Actually, there are already quite a number of efforts to make cultural celebrations or affairs more accessible. European cultural institutes such as Alliance Francaise de Manille and Instituto Cervantes de Manila hold film fests that are either free or cheap (cheaper than some cheaply made Hollywood zombie film!). There are concerts in Paco Park and even the CCP, which are totally free! Questions now arise as to how organizers can attract people to “exploit” such beautiful things. Again, maybe, it’s a problem in venues. Why would poor Juan de la Cruz, even by knowing that the concert is free, “dare” climb the imposing ramp of the Cultural Center of the Philippines?
What would he wear? What would people say? How would they look at him? Such are valid concerns for the small Filipino, side-swept and forgotten even by people who try to promote a heritage he can relate to but seems to reject him and his lot.
There is a great call to democratize tourism and cultural heritage in the country. It is not only follies of the rich and the eccentric to engage tourism and preserve culture. Filipinos, be they rich or poor, should have a say in the decisions and campaigns to promote and conserve our country’s heritage. Of course, who are we to deny the rich in their important role of hosting grandiose parties and balls that raise to world standards Philippine hospitality and entertainment. At the same time, who are we to say no to their dreams of building internationally-competitive hotels and resorts?
The primary concern though of integration for sustainability’s sake should be present and influential. We do not want our cultural treasures exploited and over-used. Likewise, we want our waters to remain clean, our animals safe, and our beliefs respected. We want our suman to taste world-class but without it being packaged in such a way that we no longer remember it’s suman in the first place.
We want to check-in into a hotel that would remind me that “hey, I am in the Philippines!”
We want to celebrate Heritage Month not only along with scholars and experts but with every kind of Filipino.

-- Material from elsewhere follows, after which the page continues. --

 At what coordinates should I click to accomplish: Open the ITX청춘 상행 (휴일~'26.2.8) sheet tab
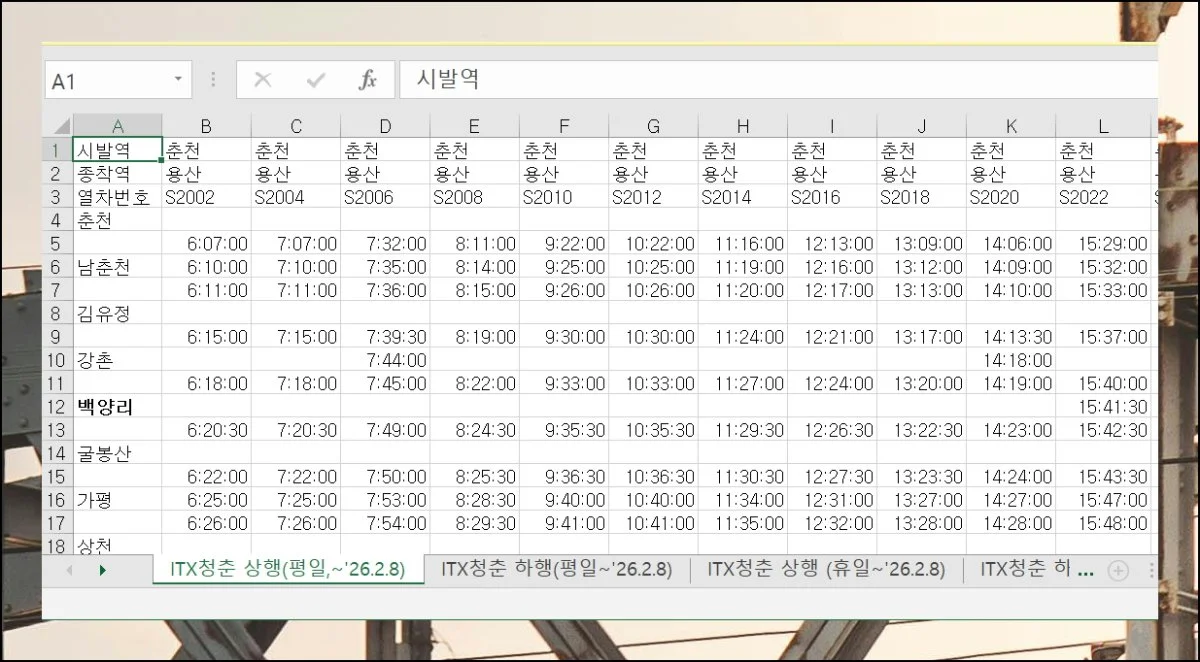point(825,569)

We want to visit places in the Philippines without being confronted “Pay up! This is a private business!”
We want to the Philippines to be loved, visited and re-visited by foreigners, balikbayans, and of course, Philippine-residents as well.
We want fellow Filipinos, more than any other nationality, to be the ones who would propel our tourism and enable it to become robust, lively and sustainable. We don’t need open skies nor extremely exorbitant hotels. We need a sustainable, enjoyable and inspiring kind of tourism, a tourism that will bring out the beautiful smiles of Filipinos, and our supposed penchant for hospitality.